Work order: Search for the word "Toggle" in the entries. Each line that holds it should be copied.

Extracted data:
- - - - - - -

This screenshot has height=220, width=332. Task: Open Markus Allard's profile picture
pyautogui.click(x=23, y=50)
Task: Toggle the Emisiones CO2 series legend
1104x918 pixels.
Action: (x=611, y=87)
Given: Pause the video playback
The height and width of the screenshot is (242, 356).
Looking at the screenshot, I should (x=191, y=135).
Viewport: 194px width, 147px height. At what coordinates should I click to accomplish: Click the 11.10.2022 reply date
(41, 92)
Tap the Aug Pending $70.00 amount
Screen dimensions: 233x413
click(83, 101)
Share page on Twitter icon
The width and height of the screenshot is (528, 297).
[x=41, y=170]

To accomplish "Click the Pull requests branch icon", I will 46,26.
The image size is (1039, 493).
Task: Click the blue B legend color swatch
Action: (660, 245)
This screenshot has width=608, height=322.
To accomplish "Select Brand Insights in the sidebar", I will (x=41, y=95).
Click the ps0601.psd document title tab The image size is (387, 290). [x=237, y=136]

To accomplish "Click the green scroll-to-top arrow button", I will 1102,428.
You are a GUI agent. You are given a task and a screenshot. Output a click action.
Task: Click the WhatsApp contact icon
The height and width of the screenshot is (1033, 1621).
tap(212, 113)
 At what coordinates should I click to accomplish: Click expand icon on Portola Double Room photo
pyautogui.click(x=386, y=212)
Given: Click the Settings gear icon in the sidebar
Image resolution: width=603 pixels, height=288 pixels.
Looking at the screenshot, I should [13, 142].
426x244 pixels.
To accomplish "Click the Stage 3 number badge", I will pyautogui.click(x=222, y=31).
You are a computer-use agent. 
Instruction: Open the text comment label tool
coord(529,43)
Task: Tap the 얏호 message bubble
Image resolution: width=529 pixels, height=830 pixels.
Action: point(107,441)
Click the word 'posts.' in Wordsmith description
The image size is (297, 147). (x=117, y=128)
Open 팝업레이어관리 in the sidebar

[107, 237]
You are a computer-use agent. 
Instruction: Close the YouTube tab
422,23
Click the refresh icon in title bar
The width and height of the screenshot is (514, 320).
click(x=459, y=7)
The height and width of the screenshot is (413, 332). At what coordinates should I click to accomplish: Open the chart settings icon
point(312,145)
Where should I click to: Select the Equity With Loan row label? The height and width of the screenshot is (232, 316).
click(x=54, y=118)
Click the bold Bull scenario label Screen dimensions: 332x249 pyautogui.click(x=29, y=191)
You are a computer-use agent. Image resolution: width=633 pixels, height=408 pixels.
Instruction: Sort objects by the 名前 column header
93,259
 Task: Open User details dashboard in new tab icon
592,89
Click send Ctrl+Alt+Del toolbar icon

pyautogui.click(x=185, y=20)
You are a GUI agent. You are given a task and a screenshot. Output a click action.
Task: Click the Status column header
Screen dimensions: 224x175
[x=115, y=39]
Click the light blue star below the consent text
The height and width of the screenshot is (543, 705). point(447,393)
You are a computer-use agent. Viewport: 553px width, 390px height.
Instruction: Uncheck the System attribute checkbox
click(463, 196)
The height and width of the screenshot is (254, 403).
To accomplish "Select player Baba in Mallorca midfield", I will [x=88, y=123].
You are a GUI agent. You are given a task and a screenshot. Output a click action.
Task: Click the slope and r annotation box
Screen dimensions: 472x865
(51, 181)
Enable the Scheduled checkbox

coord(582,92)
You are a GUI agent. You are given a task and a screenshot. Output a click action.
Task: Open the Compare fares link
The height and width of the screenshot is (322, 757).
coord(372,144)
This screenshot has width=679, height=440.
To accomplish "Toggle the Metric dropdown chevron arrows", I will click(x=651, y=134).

- - - - - - -

Answer for this exercise:
Task: Toggle the Emisiones CO2 series legend
To accomplish "Toggle the Metric dropdown chevron arrows", I will click(x=651, y=134).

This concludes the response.